The output looks like this:

It is clearly evident that the **size of coefficients increases exponentially with an increase in model complexity**. I hope this gives some intuition into why putting a constraint on the magnitude of coefficients can be a good idea to reduce model complexity.

Let’s try to understand this even better.

What does a large coefficient signify? It means that we’re putting a lot of emphasis on that feature, i.e., the particular feature is a good predictor for the outcome. When it becomes too large, the algorithm starts modeling intricate relations to estimate the output and ends up overfitting the particular training data.

I hope the concept is clear. Now, let’s understand ridge and lasso regression in detail and see how well they work for the same problem.

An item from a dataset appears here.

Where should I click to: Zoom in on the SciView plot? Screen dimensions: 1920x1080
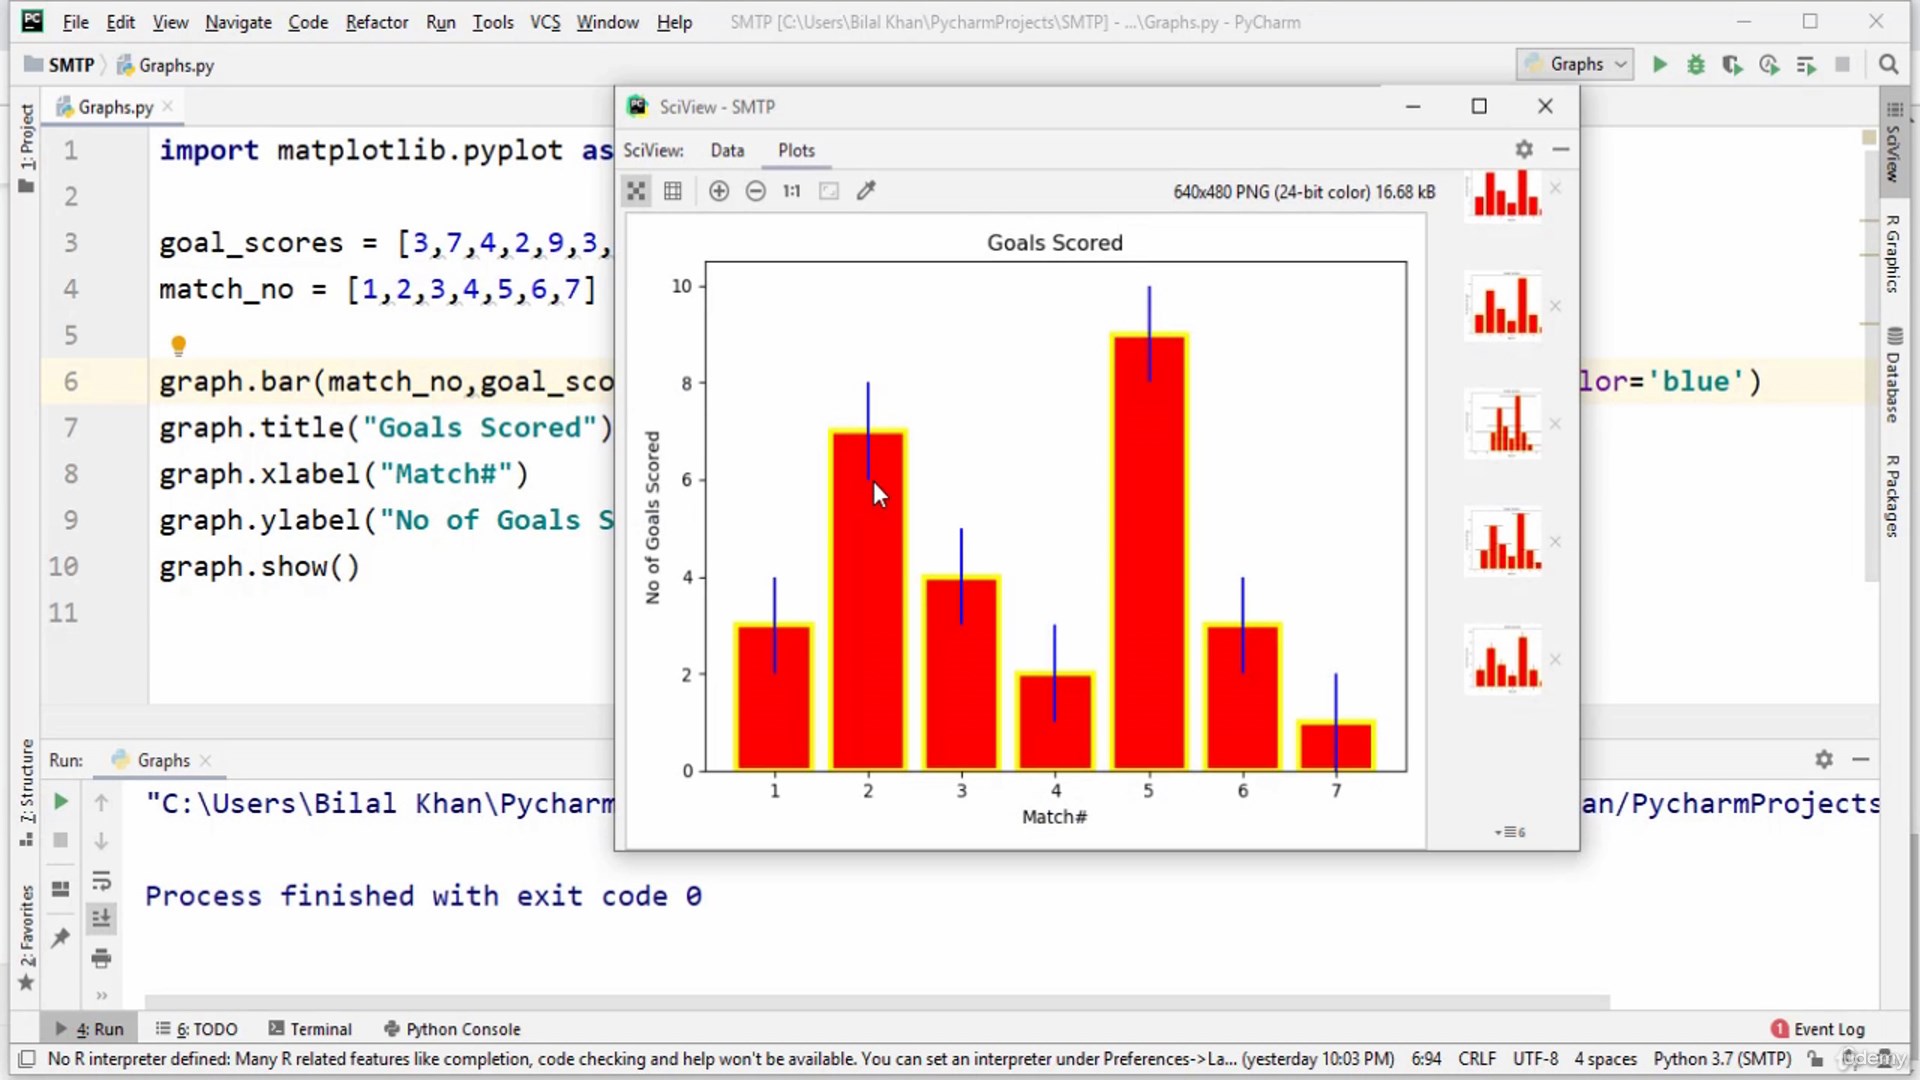coord(719,191)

As mentioned before, ridge regression performs ‘**L2 regularization**‘, i.e., it adds a factor of the sum of squares of coefficients in the optimization objective. Thus, ridge regression optimizes the following:

**Objective = RSS + α * (sum of the square of coefficients)**

Here, α (alpha) is the parameter that balances the amount of emphasis given to minimizing RSS vs minimizing the sum of squares of coefficients. α can take various values:

**α = 0:**- The objective becomes the same as simple linear regression.
- We’ll get the same coefficients as simple linear regression.

**α = ∞:**- The coefficients will be zero. Why? Because of infinite weightage on the square of coefficients, anything less than zero will make the objective infinite.

**0 < α < ∞:**- The magnitude of α will decide the weightage given to different parts of the objective.
- The coefficients will be somewhere between 0 and ones for simple linear regression.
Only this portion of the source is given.